Cher cousin, comme vous le savez Gallilée a été le premier scientifique à dire que la Terre est ronde. Il a été décapité pour cela. Tu t’es trouvé dans la même position que Gallilée en ce qui concerne l’AMO. Tu as rendu la césarienne gratuite car pour toi, une mère ne devrait plus mourir en donnant la vie.

Mon cher cousin, ton exemple n’est pas nombreux en Afrique. Tu as doté le Mali du nord au sud, d’est en ouest de voies de communication. Tu as compris tôt que les voies terrestres sont pour un pays ce qu’est le réseau sanguin de l’homme, qui irrigue tout le corps de sang. Tu as apaisé le climat politique au Mali, un autre exemple, pas courant en Afrique. Tu as réveillé la diplomatie malienne à travers le monde. Tu as su exploiter le Sanankuyaou, la plaisanterie à cousinage, pour faire passer les messages qui construisent et renforcent la cohésion sociale, même si notre grand-frère commun, t’a rejeté avec ce concept qui a existé sous l’empire du Ouagadou, puis institutionnalisé dans la Charte de Kurukanfuga en 1236.

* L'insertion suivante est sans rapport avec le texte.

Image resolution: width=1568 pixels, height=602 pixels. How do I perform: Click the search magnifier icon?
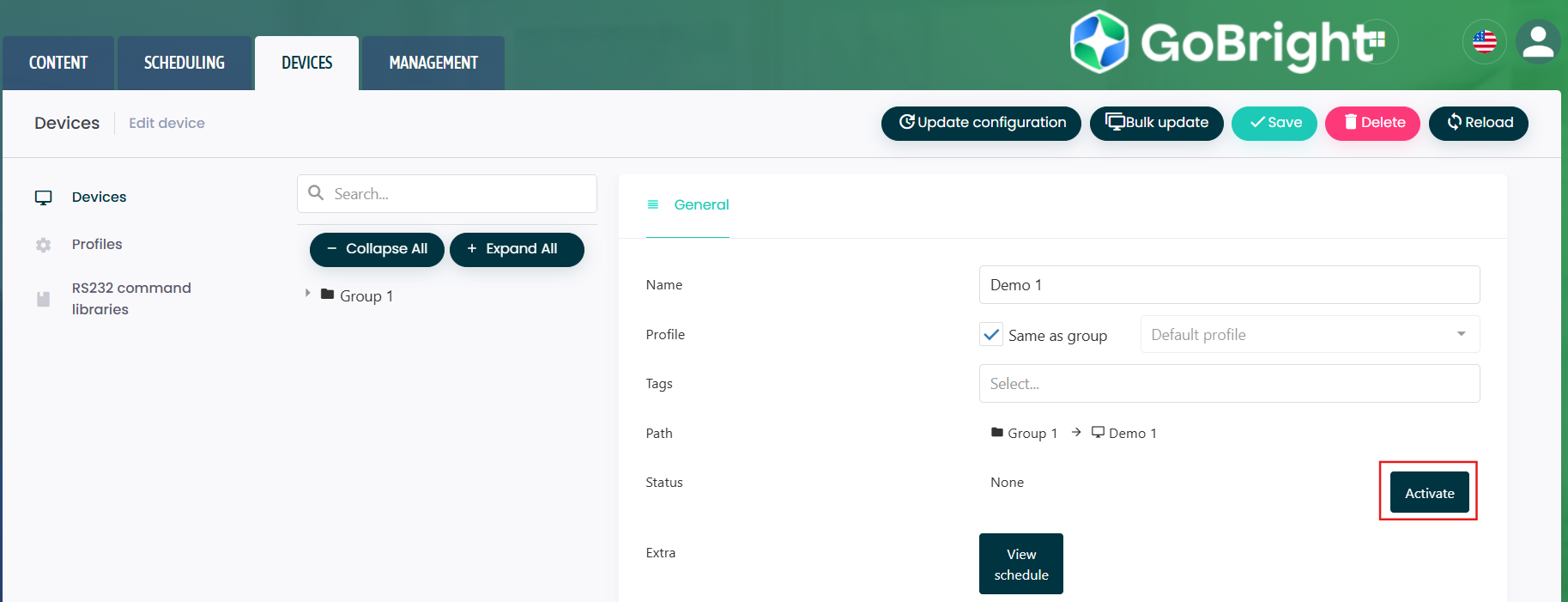click(316, 193)
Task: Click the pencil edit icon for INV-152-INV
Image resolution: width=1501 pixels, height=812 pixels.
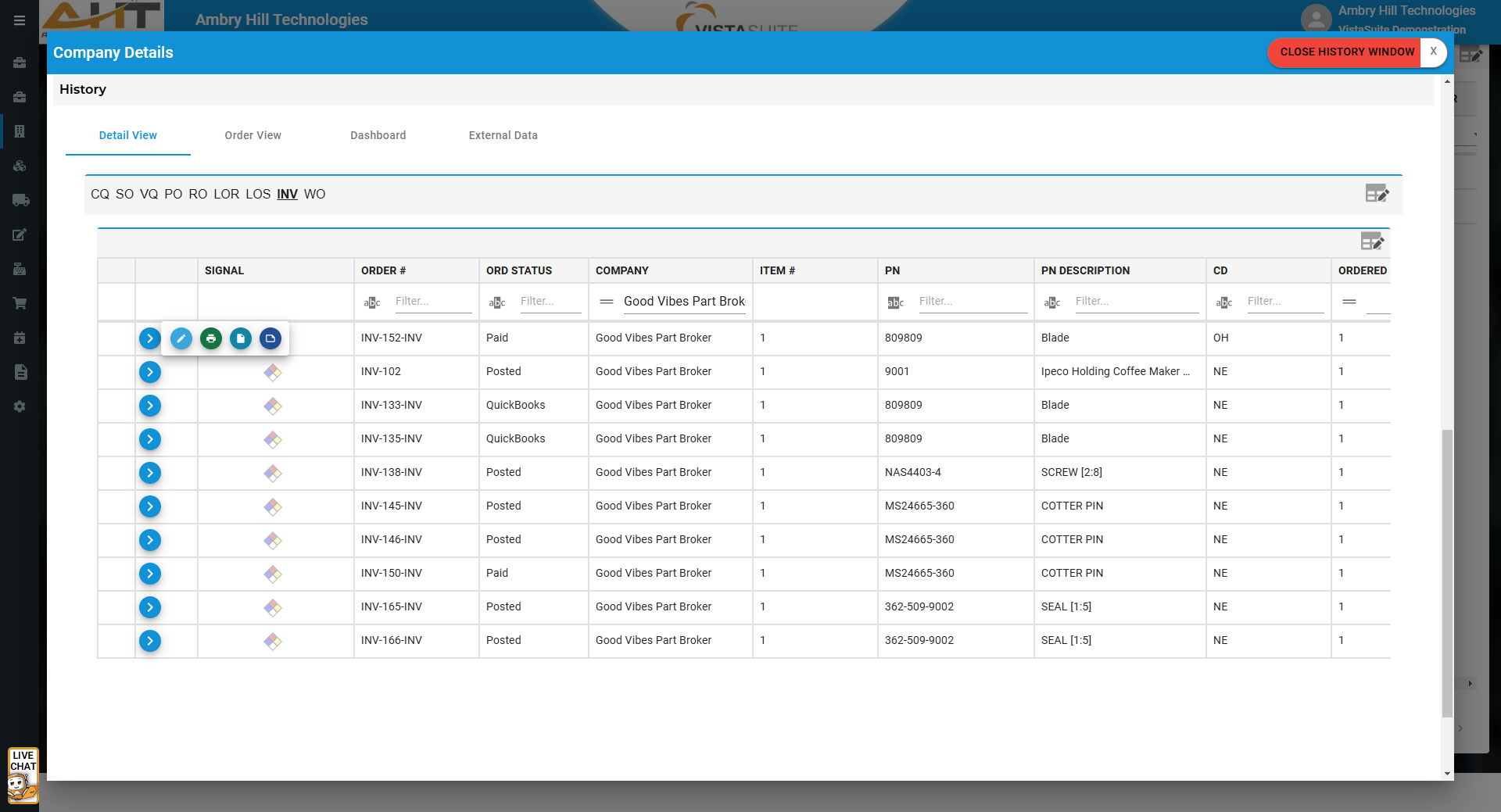Action: (x=181, y=338)
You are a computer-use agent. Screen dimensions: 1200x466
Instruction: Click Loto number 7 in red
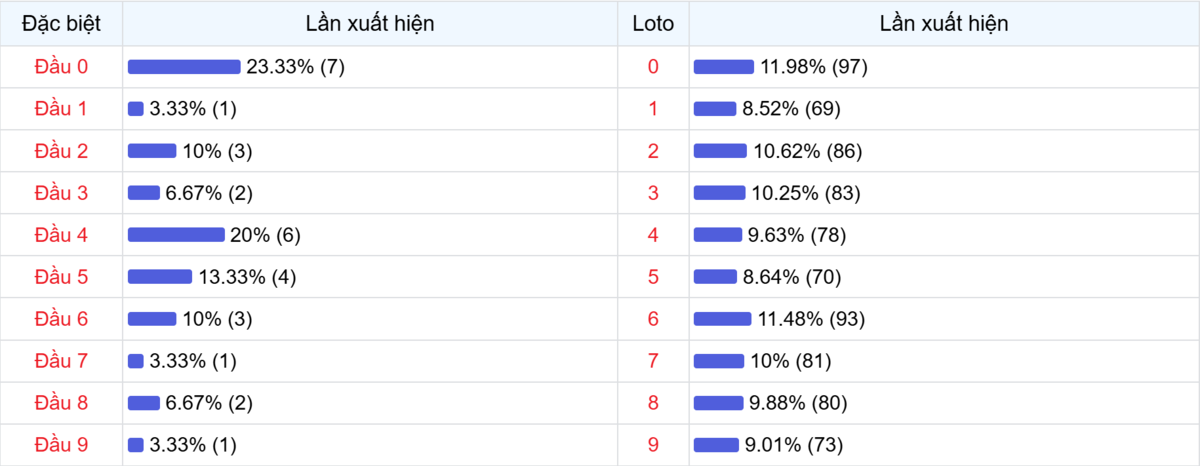[x=653, y=361]
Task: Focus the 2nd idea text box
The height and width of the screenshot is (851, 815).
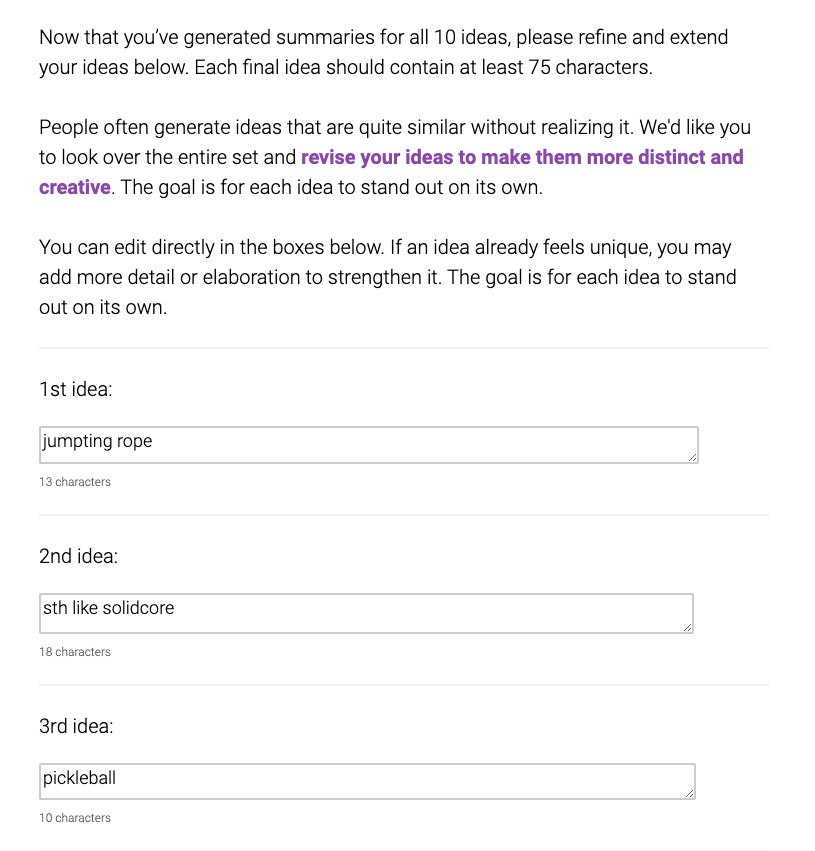Action: (366, 613)
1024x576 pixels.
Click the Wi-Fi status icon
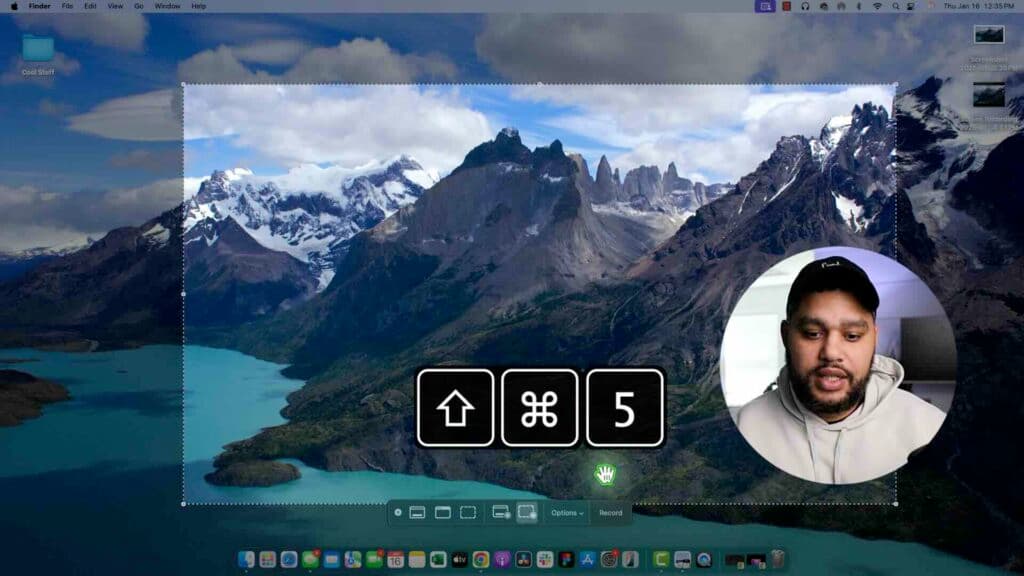(877, 6)
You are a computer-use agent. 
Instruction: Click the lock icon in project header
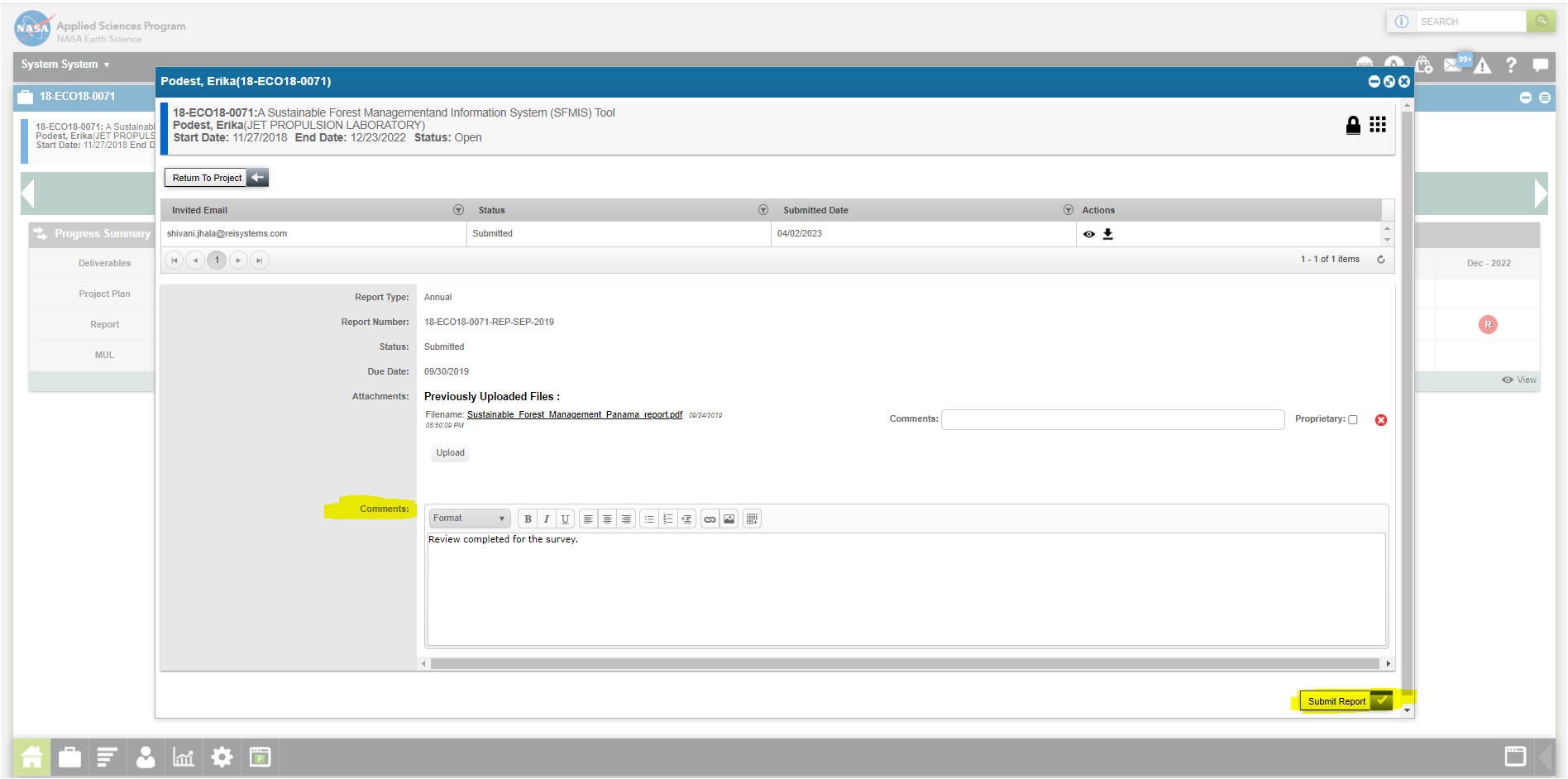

Cher cousin, j’ai noté un fait, très important dans ton parcours d’homme d’Etat. C’est le fait de te mettre au même niveau que ton peuple, comme le recommande Portalis, le père du code civil napoléon. Ce qui t’a permis de faire de grandes choses immortelles pour ton pays. Egalement, lors de tes nombreux voyages dans le monde rural, tu tendais la main lors de tes déplacements aux paysans, aux enfants, aux femmes, aux éleveurs, aux bouchers, aux pêcheurs, aux batteurs de tam-tam contrairement à notre grand-frère commun, qui une fois dans la foule, mettait le mouchoir blanc sur le nez pour ne pas respirer l’odeur de ces catégories de gens toujours en sueur.

Autant, tu tendais la main à tous, surtout le bas peuple, autant notre grand-frère commun repliait sa main pour ne pas prendre de microbes. Je te qualifie d’homme d’Etat, parce que durant toute ta présence à la tête de l’Etat, tu n’as rien pris pour toi-même dans les deniers de l’Etat. Tu as toujours appliqué le concept « le Mali d’abord » et non « Lobo, mes enfants et petits-enfants d’abord ». Tu n’as pas eu besoin de chanter cela sur les toits, mais tu as agi contrairement à notre grand-frère commun qui a prôné et rassurer les maliens du concept ‘’le Mali d’abord’’, alors qu’en réalité c’est le contraire qui s’est passé. ‘’Ma famille d’abord’’ a primé sur le Mali d’abord’’. Les preuves crèvent d’œil. Tu as remplacé la daba du paysan par le tracteur moderne.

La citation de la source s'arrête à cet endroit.